La couverture du livre est très intéressante. Quatre blocs de couleur s’assemblent : une étoile de mer sur fond bleu, une coccinelle sur fond jaune, une fleur sur fond rose et un grand arbre sur fond beige. À côté de chaque dessin fait main se cache discrètement une formule mathématique : nombre d’or, symboles de la théorie des ensembles, équation de la chaînette…

Je ne comprenais pas quel lien pouvait bien exister entre les maths et cette végétation, et encore moins où résidait la beauté là-dedans.

L’autrice est une professeure de mathématiques française, Claire Lommé. Ce n’est pas une mathématicienne de renom, juste une enseignante ordinaire, passionnée par les maths et par son jardin. Elle écrit dans son avant-propos : « Ce livre est né de mes deux grandes passions : les mathématiques, qui nourrissent mon âme depuis l’enfance, et la nature. Depuis que j’ai un jardin, j’aime m’y perdre, observer et explorer. Les deux me passionnent et m’apaisent. »

L’emploi du mot « apaiser » appliqué aux mathématiques m’a beaucoup surpris.

La trame du livre est simple : elle raconte la beauté des quatre saisons à travers le filtre des mathématiques.

Au printemps, l’autrice fait le tour de son jardin et découvre que le chèvrefeuille est envahi de pucerons. Elle y dépose alors trois coccinelles. Elle se penche pour observer les points noirs sur leurs élytres rouges : une coccinelle peut dévorer entre 40 et 200 pucerons par jour. En une semaine, les trois coccinelles en élimineront 2 100. C’est l’arithmétique dans ce qu’elle a de plus brut. Elle remarque aussi que la disposition des points chez la coccinelle à sept points est singulière : trois points sur une élytre, trois sur l’autre, et un point à cheval sur les deux.

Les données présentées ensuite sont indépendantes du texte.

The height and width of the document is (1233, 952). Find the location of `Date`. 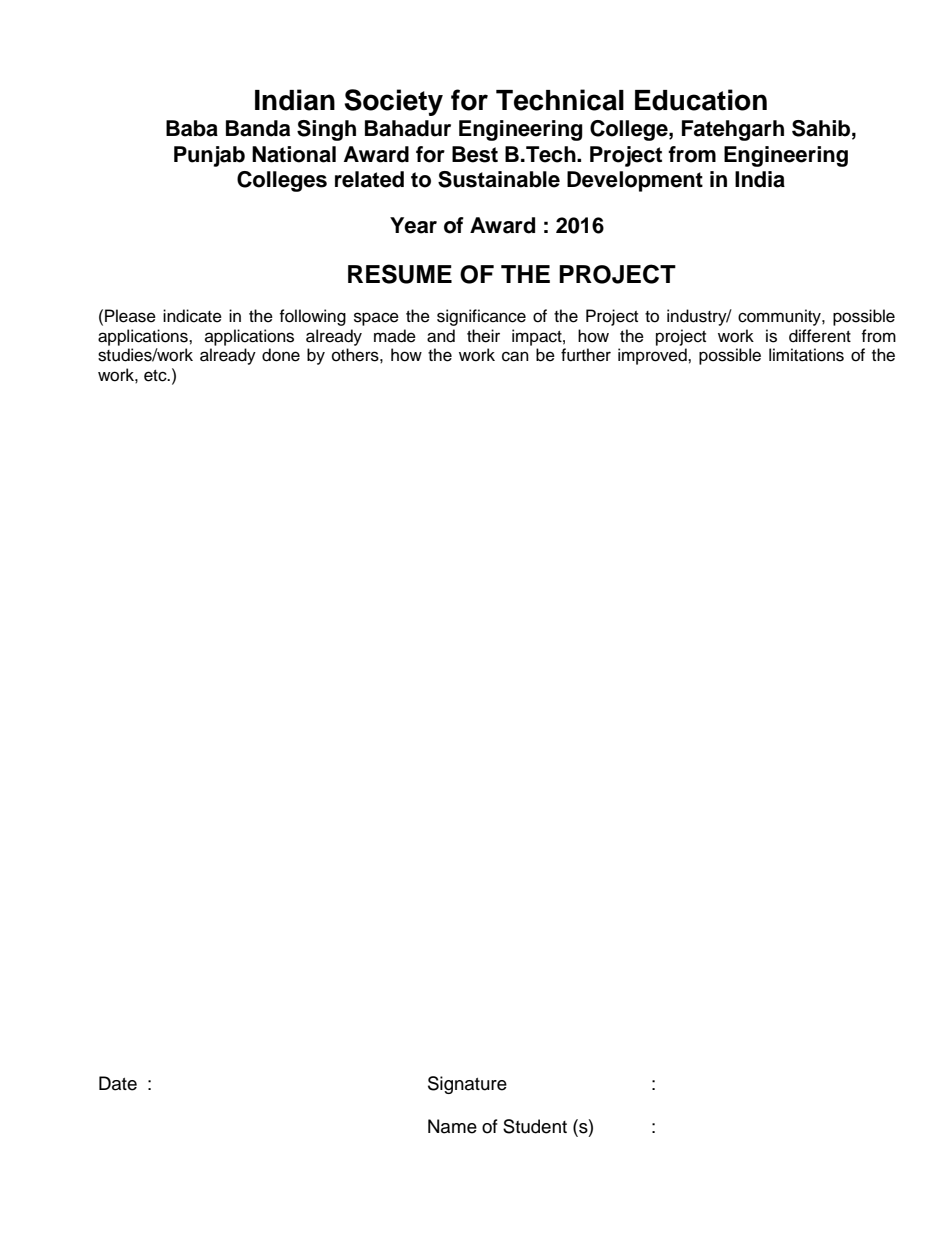

Date is located at coordinates (118, 1083).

En mathématiques, on appelle cela une « configuration de points ».

L’été, allongée dans son hamac, elle s’aperçoit que la courbe dessinée par celui-ci n’est pas un arc de cercle, mais une chaînette — une courbe décrite par une fonction cosinus hyperbolique. Elle observe la danse des abeilles et se demande si elles « comprennent » réellement les maths. Elle contemple le ciel zébré par l’orage et médite sur la géométrie fractale des éclairs. Elle regarde le goéland rasant l’océan et s’émerveille devant la précision des calculs mathématiques qui régissent le vol des oiseaux.

L’automne, elle découvre la suite de Fibonacci et le nombre d’or dans les écailles des pommes de pin, la spirale d’Archimède dans la toile d’une araignée, les trajectoires vectorielles dans les branches de saule ondulant sous le vent, et la courbe sinusoïdale dans le mouvement des vagues. Une simple feuille abrite des maths, l’agencement des pétales suit les maths, et même le rythme des vagues déferlant sur la plage recèle une cadence mathématique.

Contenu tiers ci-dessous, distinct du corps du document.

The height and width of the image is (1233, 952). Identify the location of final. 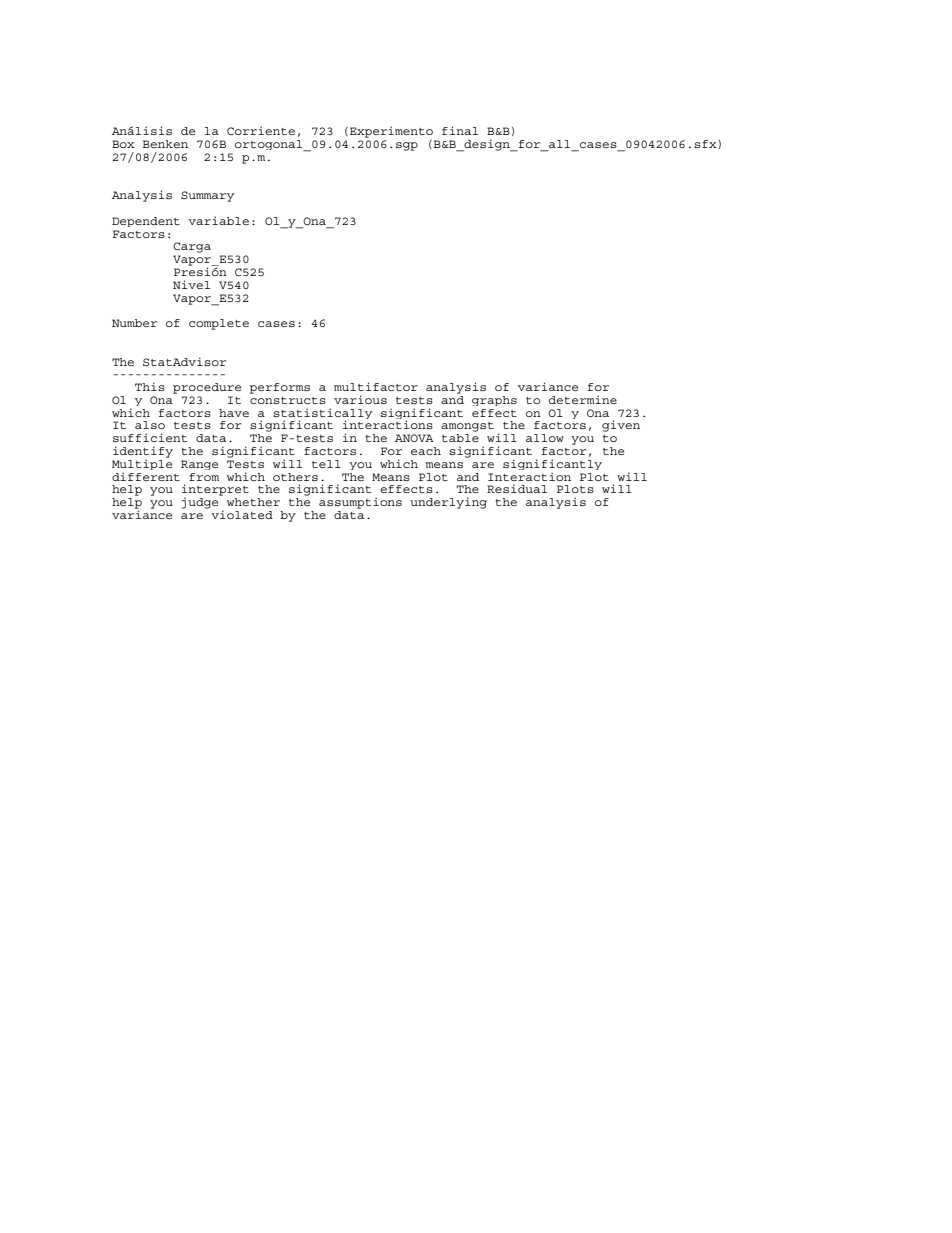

L’hiver, elle étudie la structure topologique du givre, cherche des figures géométriques dans la neige, élabore des modèles mathématiques pour expliquer la « danse » des nuées d’étourneaux, décortique les principes géométriques derrière les traînées d’avions, et va jusqu’à méditer sur le concept d’infini devant les lignes parallèles de la mer.

Les chapitres sont tous très courts — trois à cinq pages —, à la manière de petits extraits de journal intime. Ils sont agrémentés de douces illustrations dessinées à la main (coccinelles, pommes de pin, vagues, fleurs de givre) qui font écho au texte et rendent la lecture fluide et reposante. Ce que j’ai préféré, c’est que l’ouvrage ne nécessite aucun bagage mathématique : même en ayant tout oublié de mes cours de lycée, cela n’a aucunement gêné ma lecture.

Car il ne s’agit pas de résoudre des problèmes, mais de poser un regard sur le monde.

Galilée disait : « Le grand livre de la Nature est écrit en langage mathématique. »

J’avais des doutes à ce sujet. La nature n’est-elle pas simplement la nature ? L’éclosion des fleurs, la dérive des nuages, le flux et le reflux des marées sont des phénomènes spontanés. Pourquoi les décrire en « langage mathématique » ? Cela ne revient-il pas à assécher une nature vivante ?

En achevant ce livre, j’ai soudain compris.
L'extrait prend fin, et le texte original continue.